Mangiare carne

Vi siete mai chiesti cosa c’è dietro il nostro quotidiano mangiare carne?

‘Se niente importa. Perché mangiamo gli animali’ di J. S. Foer

[di P. Segurini*] Ha suscitato grande scalpore negli Stati Uniti e ora sbarca in Italia. E’ l’ultimo romanzo, autobiografico, di Jonathan Safran Foer, giovane e ormai celebre scrittore americano. In Italia uscirà per i tipi di Guanda, il 24 febbraio prossimo. Il titolo nella nostra lingua racchiude una sfida “Se niente importa.

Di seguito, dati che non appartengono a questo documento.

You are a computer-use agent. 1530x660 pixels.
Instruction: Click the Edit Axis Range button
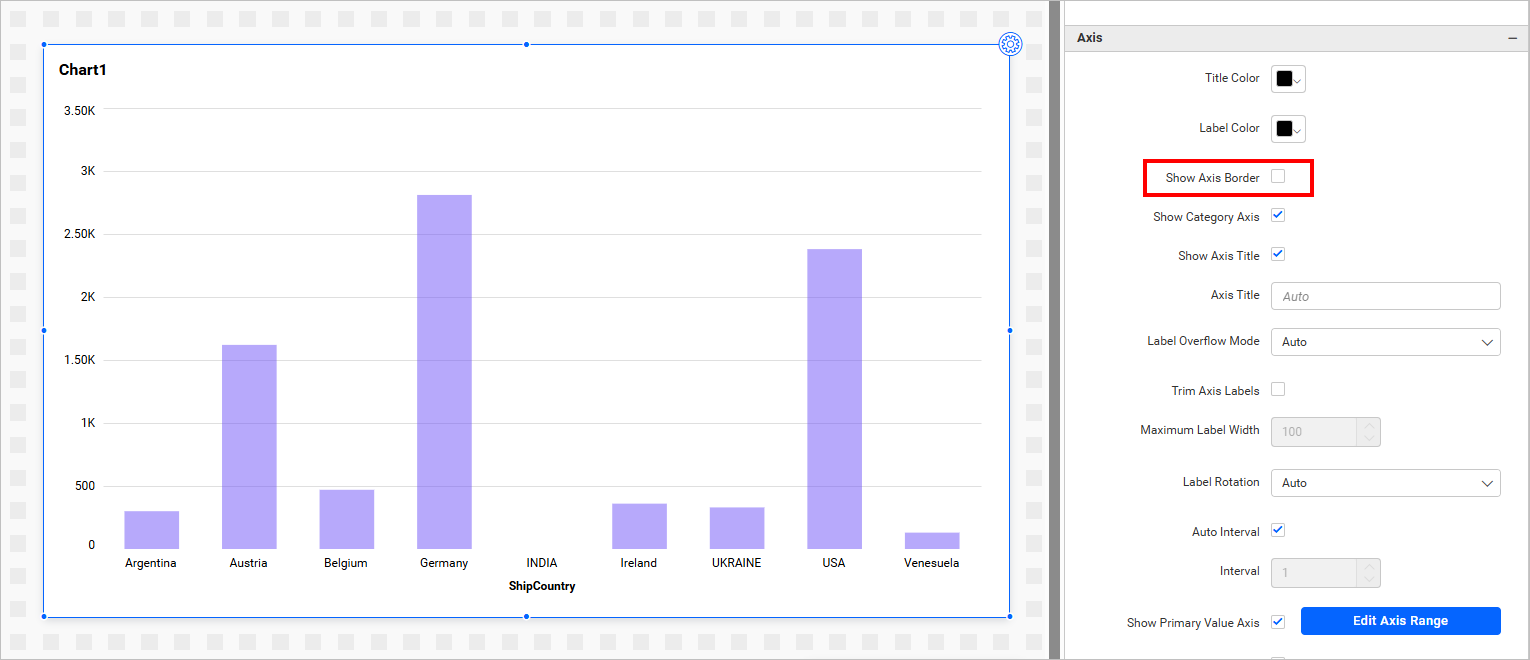point(1400,621)
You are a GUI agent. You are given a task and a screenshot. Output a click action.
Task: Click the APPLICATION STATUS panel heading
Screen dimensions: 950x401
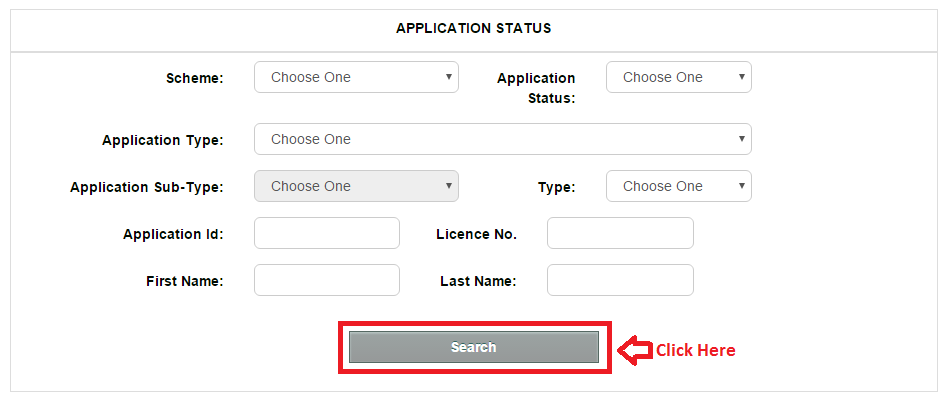(x=474, y=28)
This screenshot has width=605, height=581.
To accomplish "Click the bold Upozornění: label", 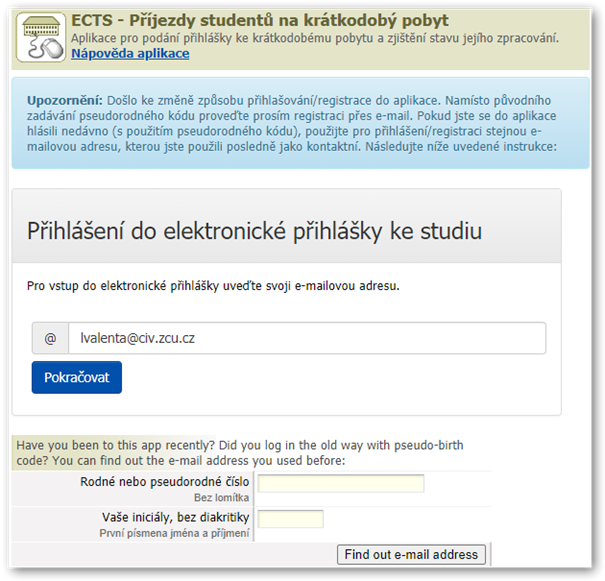I will click(64, 101).
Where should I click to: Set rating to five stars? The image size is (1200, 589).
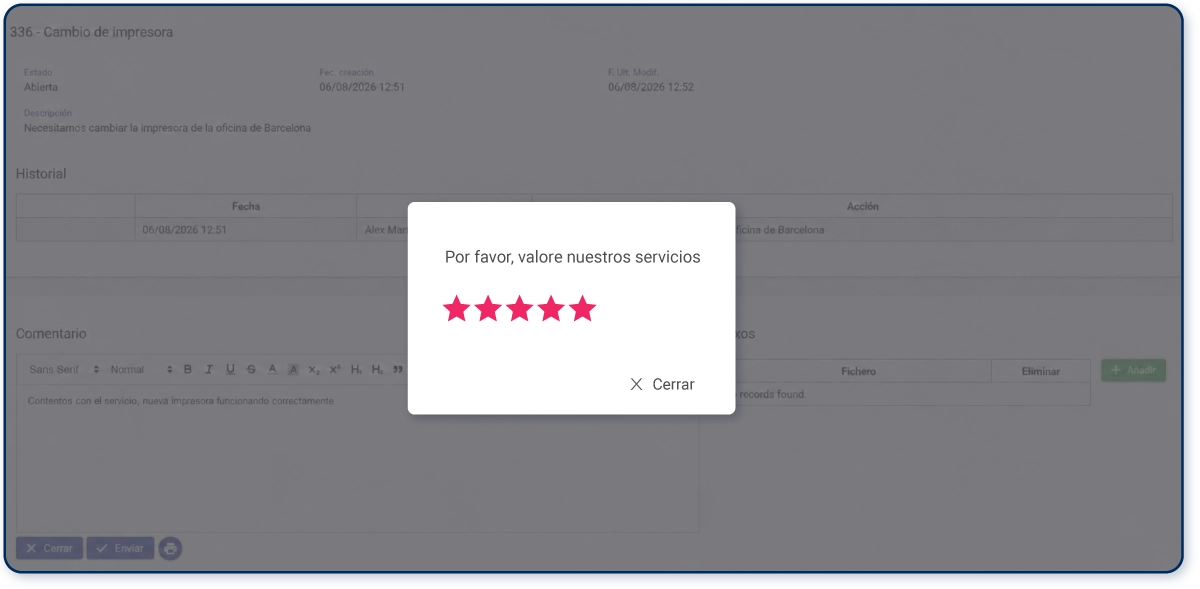pyautogui.click(x=583, y=309)
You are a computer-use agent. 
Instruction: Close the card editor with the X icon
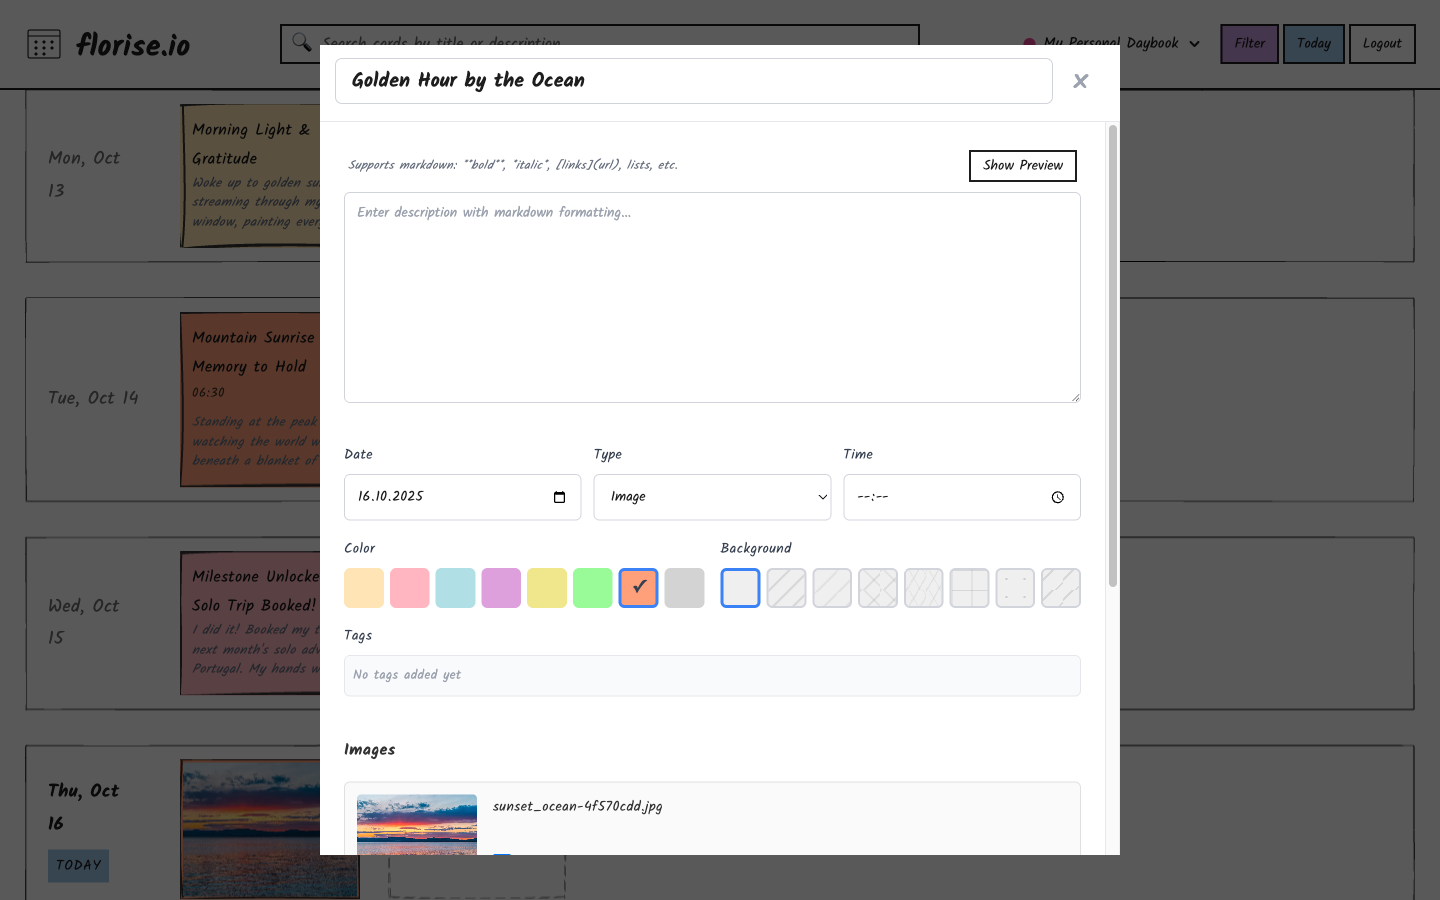pyautogui.click(x=1080, y=82)
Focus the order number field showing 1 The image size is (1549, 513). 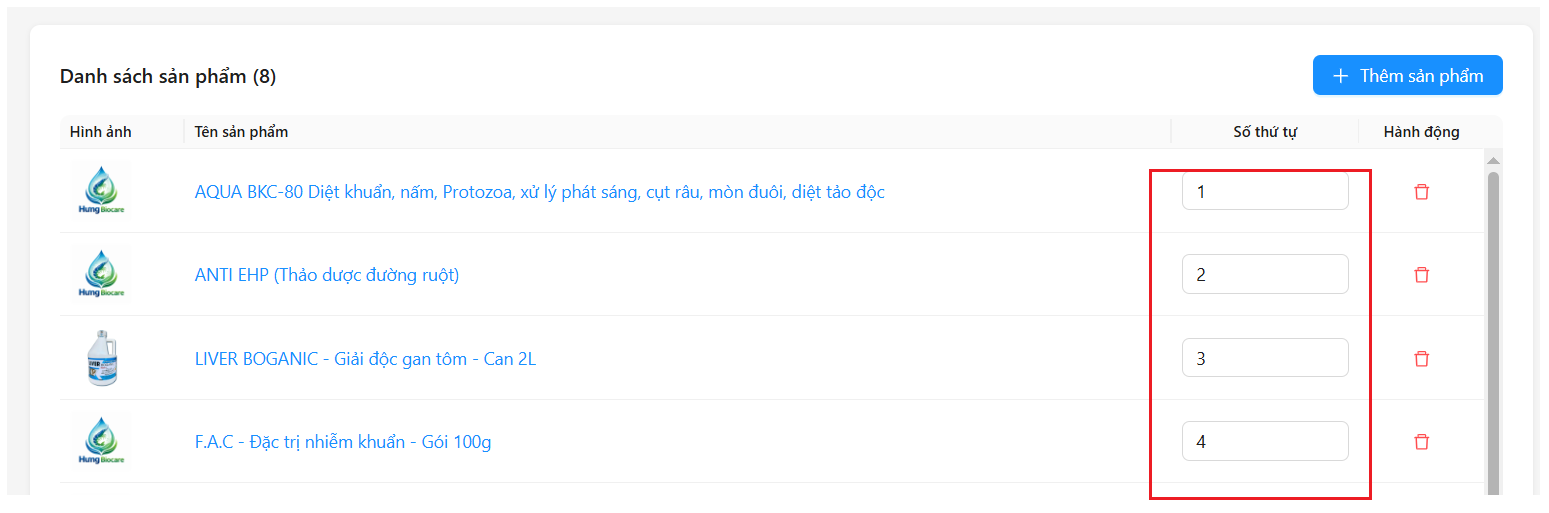coord(1265,191)
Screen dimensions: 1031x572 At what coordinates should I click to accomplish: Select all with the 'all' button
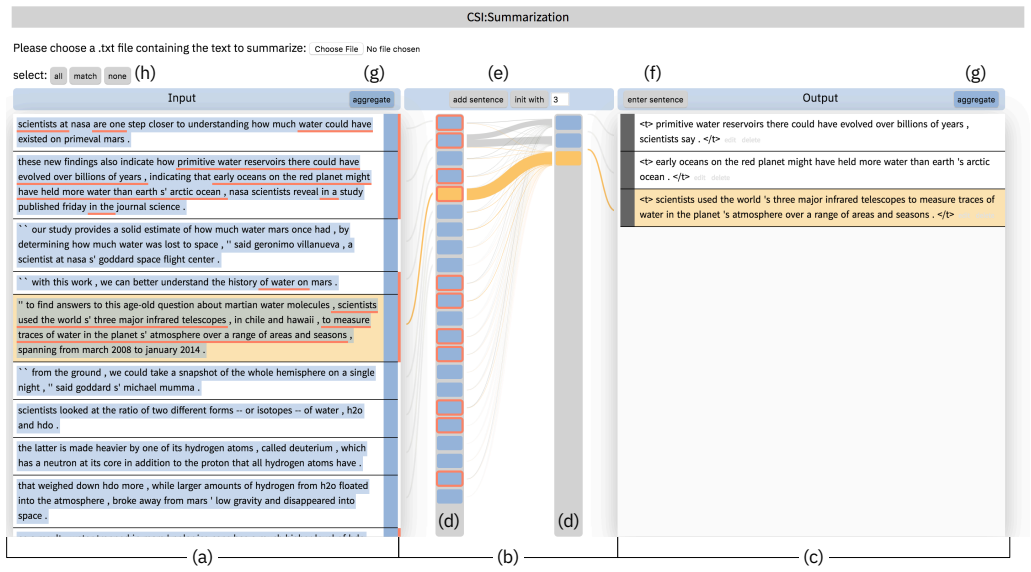click(x=59, y=76)
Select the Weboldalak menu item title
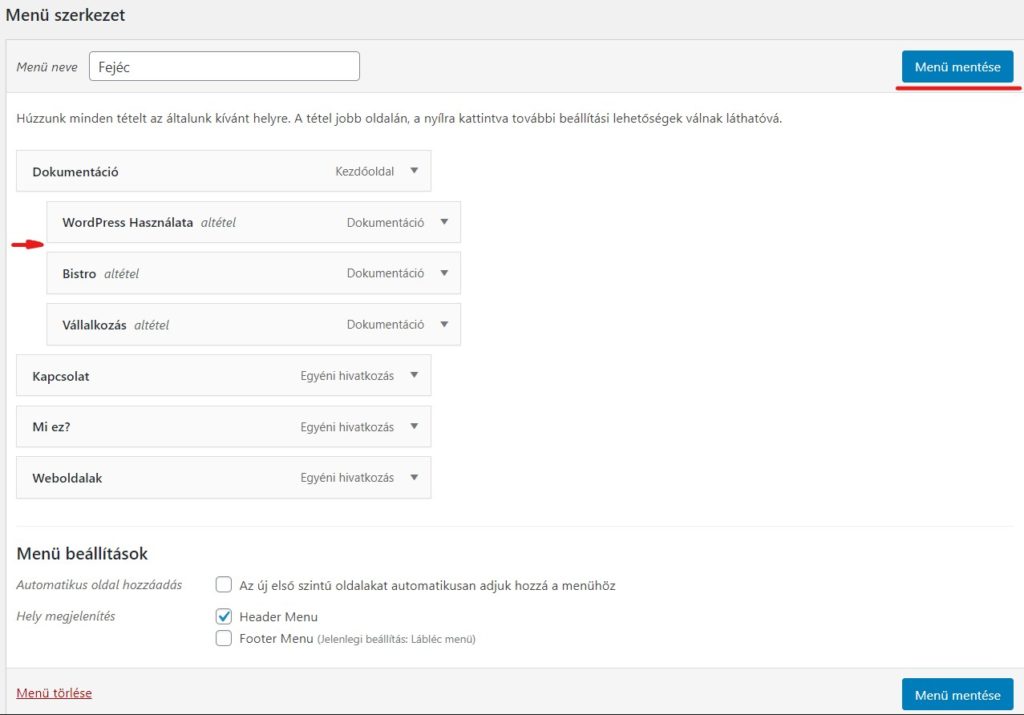This screenshot has width=1024, height=715. (x=67, y=478)

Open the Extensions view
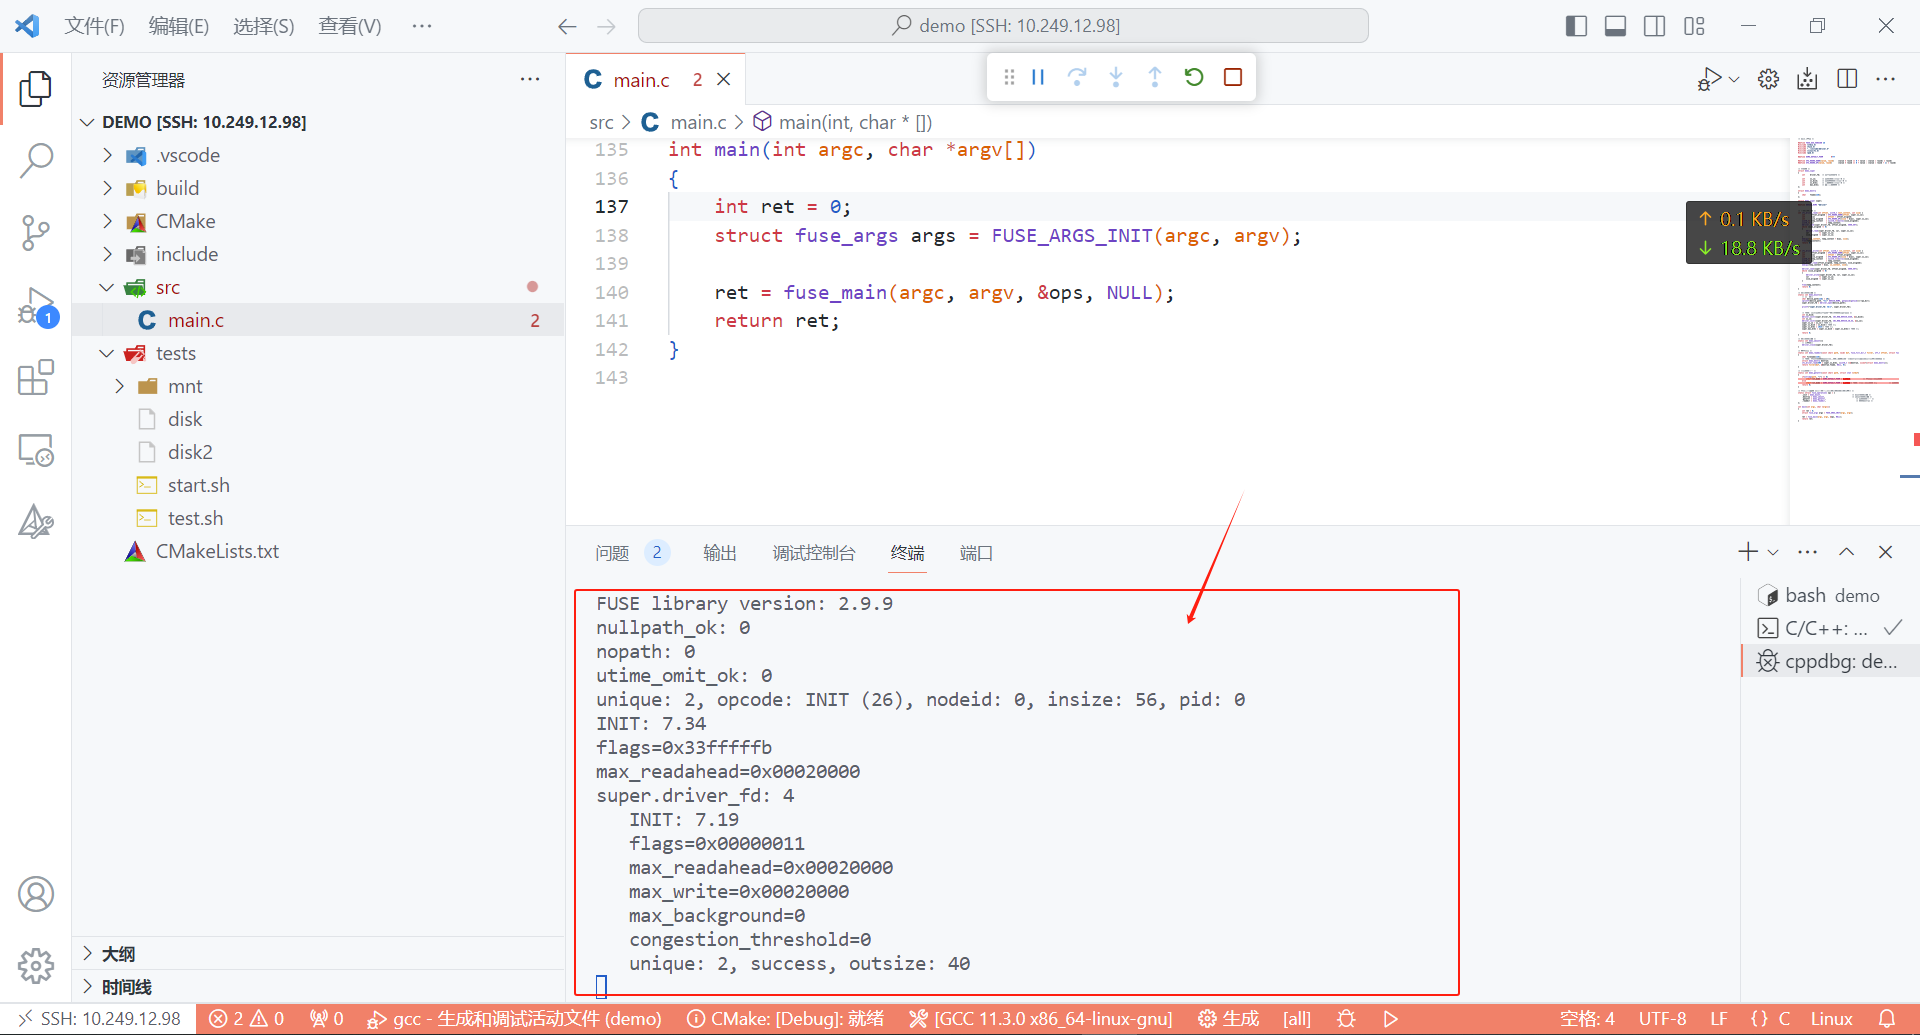(36, 378)
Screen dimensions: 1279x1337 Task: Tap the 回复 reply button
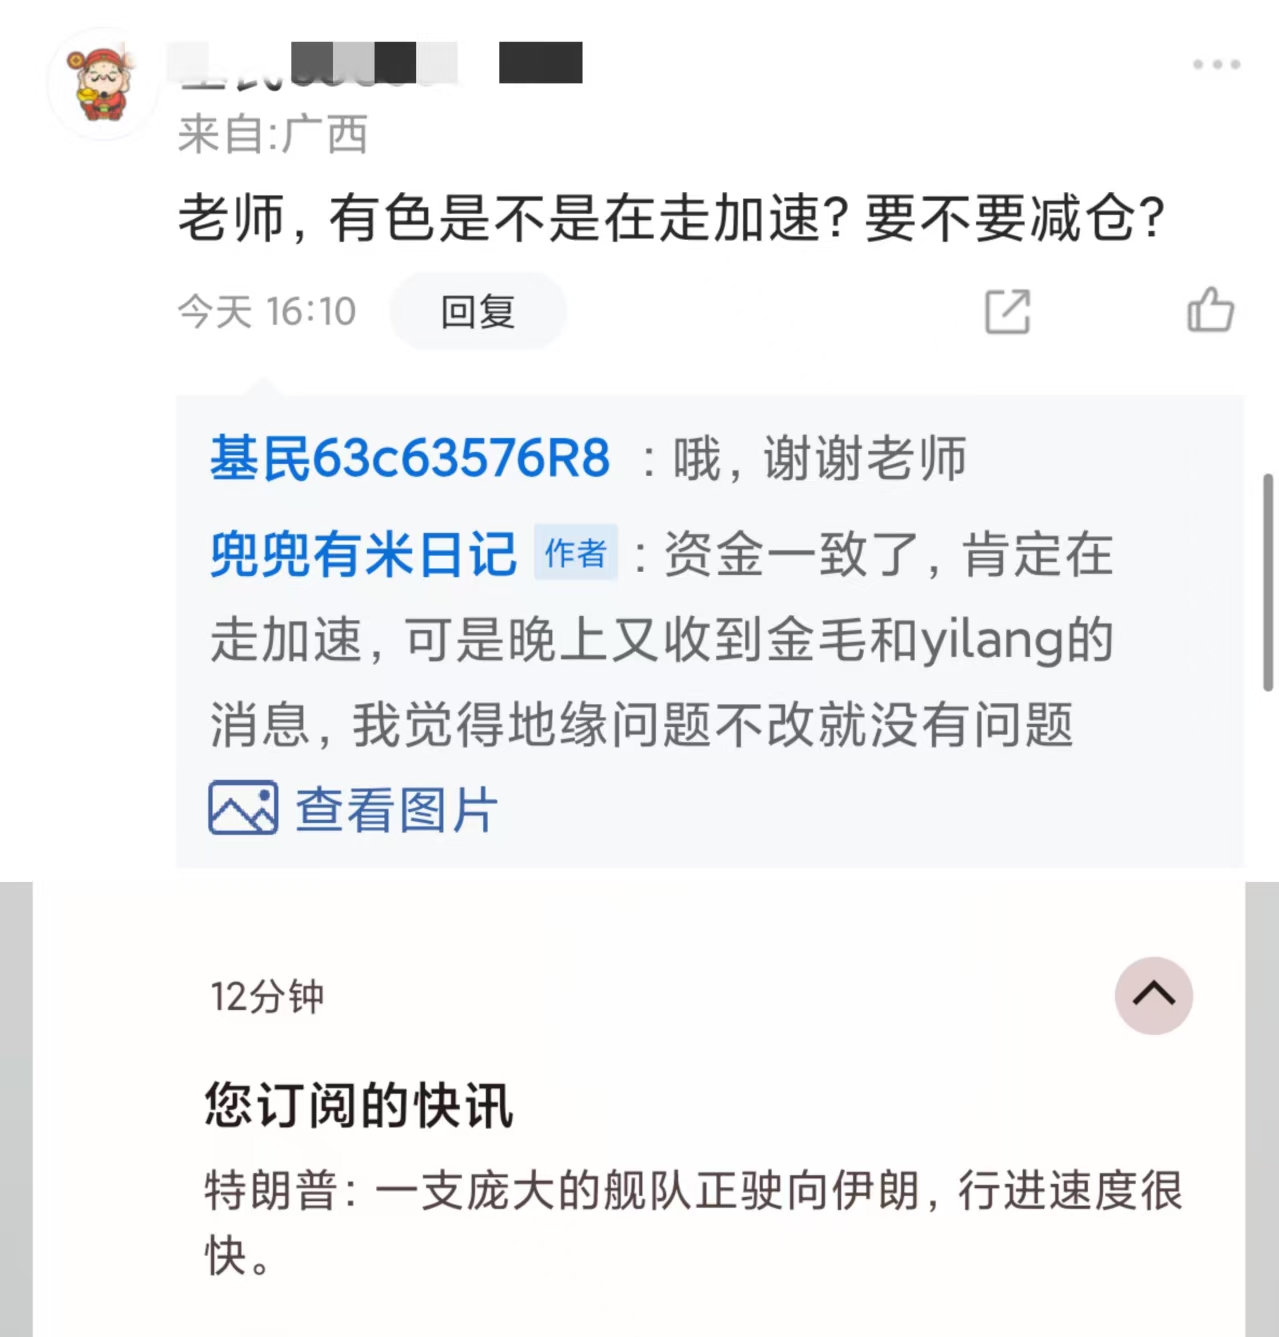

Perché mangiamo gli animali”, in inglese è un più diretto “Eating Animals”, a significare sia il cibarsi di animali sia che siamo animali che si nutrono. La storia è una storia di sensibilità e di sensibilizzazione. E’ il percorso di un uomo che diventa padre e, alla luce della sua nuova e moltiplicata responsabilità, si fà delle domande, pone agli altri degli interrogativi che gli permettano di rispondersi e cerca di capire.
Studia Foer, indaga e viaggia. In un ‘on the road’ alla ricerca dell’ origine della carne che letteralmente sta invadendo il mondo. Per due anni visita, anche nel cuore della notte e di nascosto, allevamenti intensivi, intervista e frequenta persone del settore, e descrive. Con la lucidità che lo contraddistingue, come in ‘Ogni cosa è illuminata’, l’autore narra ciò che vede e trasmette ciò che sente. Senza concessioni o indugi alla pietà, né alla colpevolizzazione. Lungo un itinerario esplorativo, colto e iperrealistico. In un diario della coscienza di chi ha il coraggio e la forza di porsi delle domande. Il punto d’arrivo, che coincide con quello di partenza, è la ri-cognizione del dolore degli animali, e della capacità di sentirlo.


E il potere di evitarlo, o perlomeno di diminuirlo. E la forza di decidere di non accettare le condizioni imposte dal mercato e da tradizioni che si possono modificare, senza togliere loro il ruolo simbolico. Sapendo cosa c’è dietro la carne e volendo reagire.
Il diario/saggio di Foer offre con grazia e modernità ottimi strumenti di conoscenza. Sta al lettore usarli nel miglior modo possibile, per rendere il nostro il migliore dei mondi possibili.